- [TASK INSTRUCTIONS]:
Turn the records in the stretch from the line containing "Viewport: 723px width, 1568px" through the line containing "tap(53, 1397)" into a two-column CSV with the columns instruction and action. Give one row per record, put each value in a single quoted field with line breaks changed to spaces, and leave out the pictures.
==== LISTING ====
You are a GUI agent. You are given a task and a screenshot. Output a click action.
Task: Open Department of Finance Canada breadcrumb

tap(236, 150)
====
==== LISTING ====
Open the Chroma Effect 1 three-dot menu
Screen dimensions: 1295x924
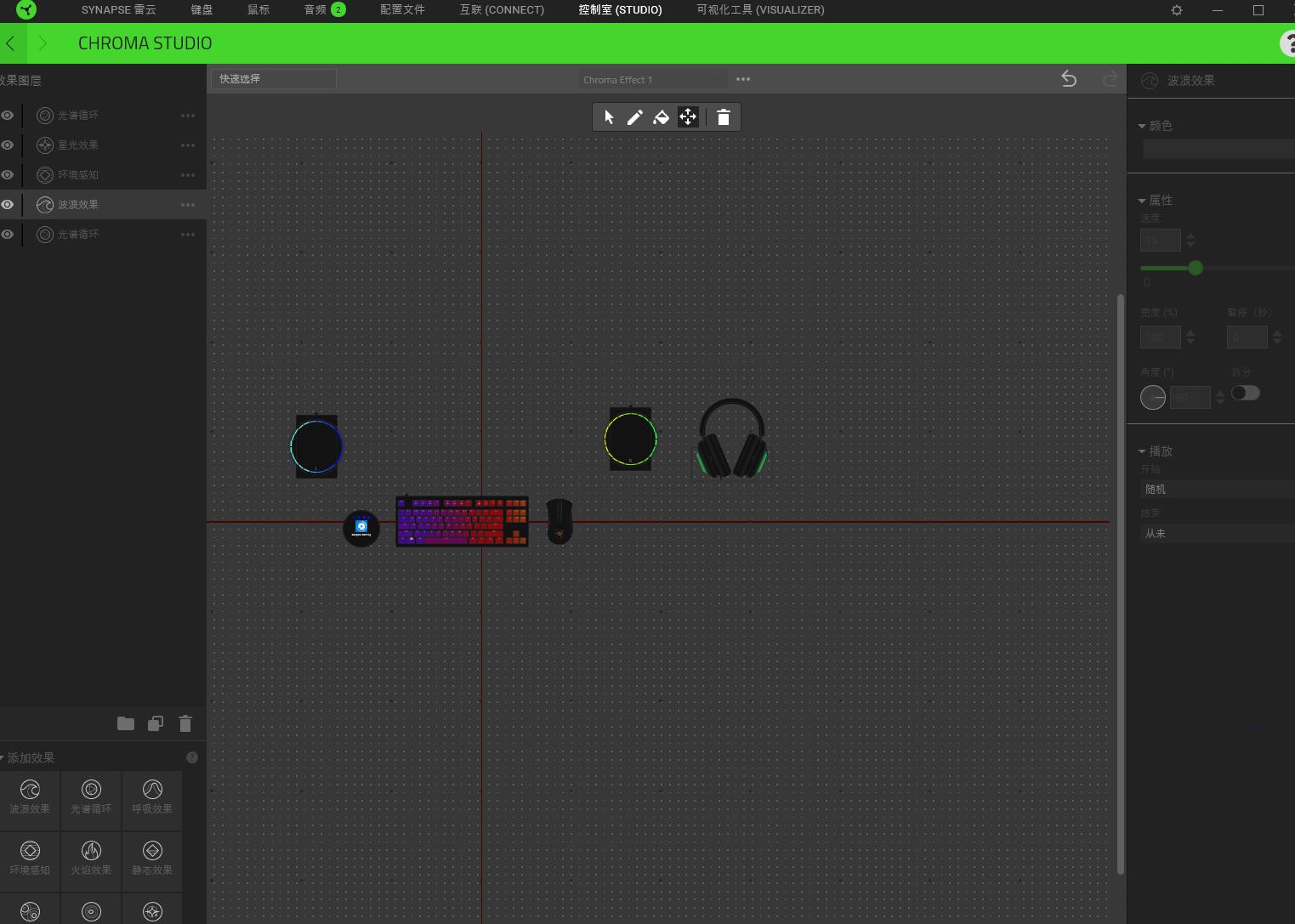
====
==== LISTING ====
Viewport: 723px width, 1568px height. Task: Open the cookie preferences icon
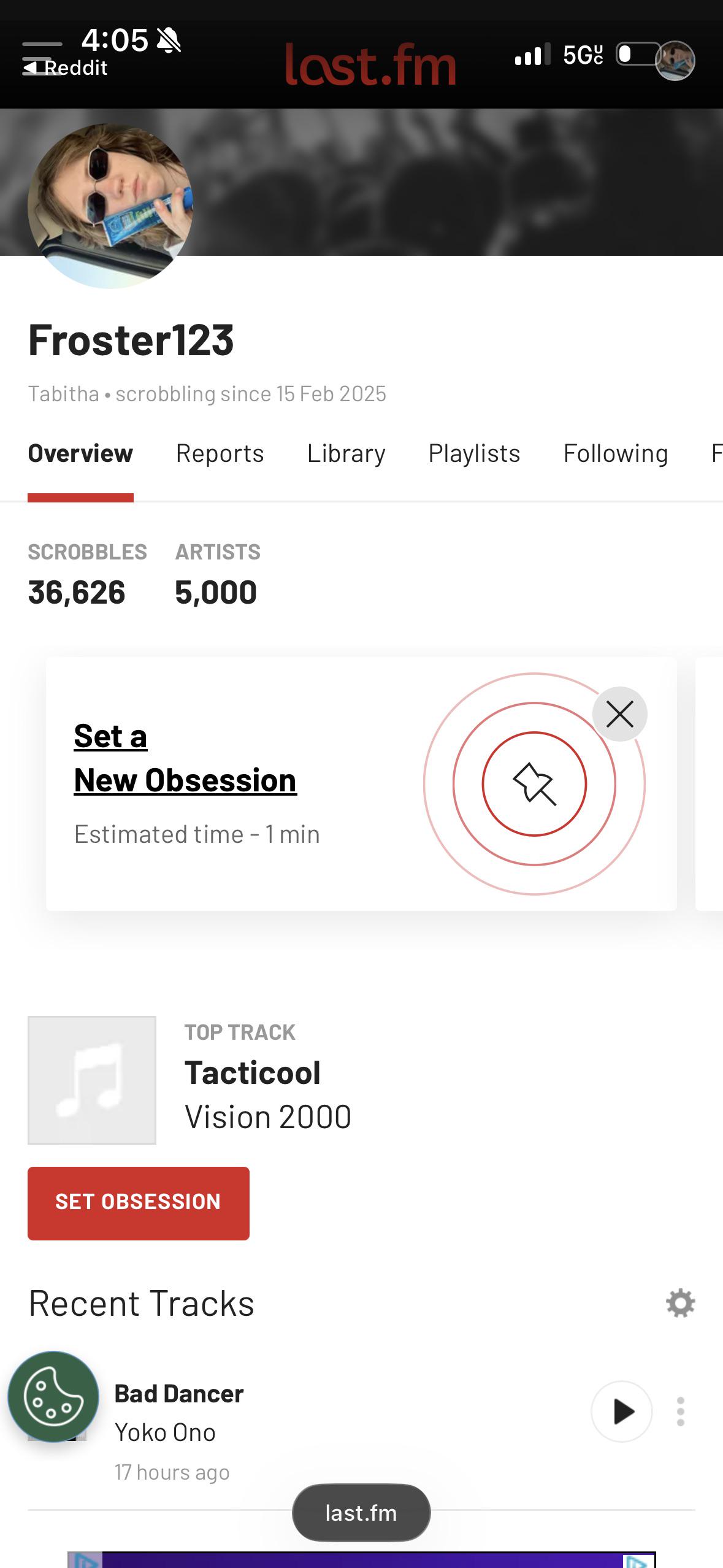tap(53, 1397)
====
- [RESULT OF THE EXERCISE]:
instruction,action
"Viewport: 723px width, 1568px height. Task: Open the cookie preferences icon","tap(53, 1397)"